Records from a collection
:::
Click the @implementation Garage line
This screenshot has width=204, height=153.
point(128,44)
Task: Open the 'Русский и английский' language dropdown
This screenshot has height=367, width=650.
:::
_EXERCISE GOAL:_
Every line of the data is to be retyped without alteration.

_WRITTEN SOLUTION:_
Click the @implementation Garage line
This screenshot has width=204, height=153.
point(128,44)
Task: Open the 'Русский и английский' language dropdown
This screenshot has height=367, width=650.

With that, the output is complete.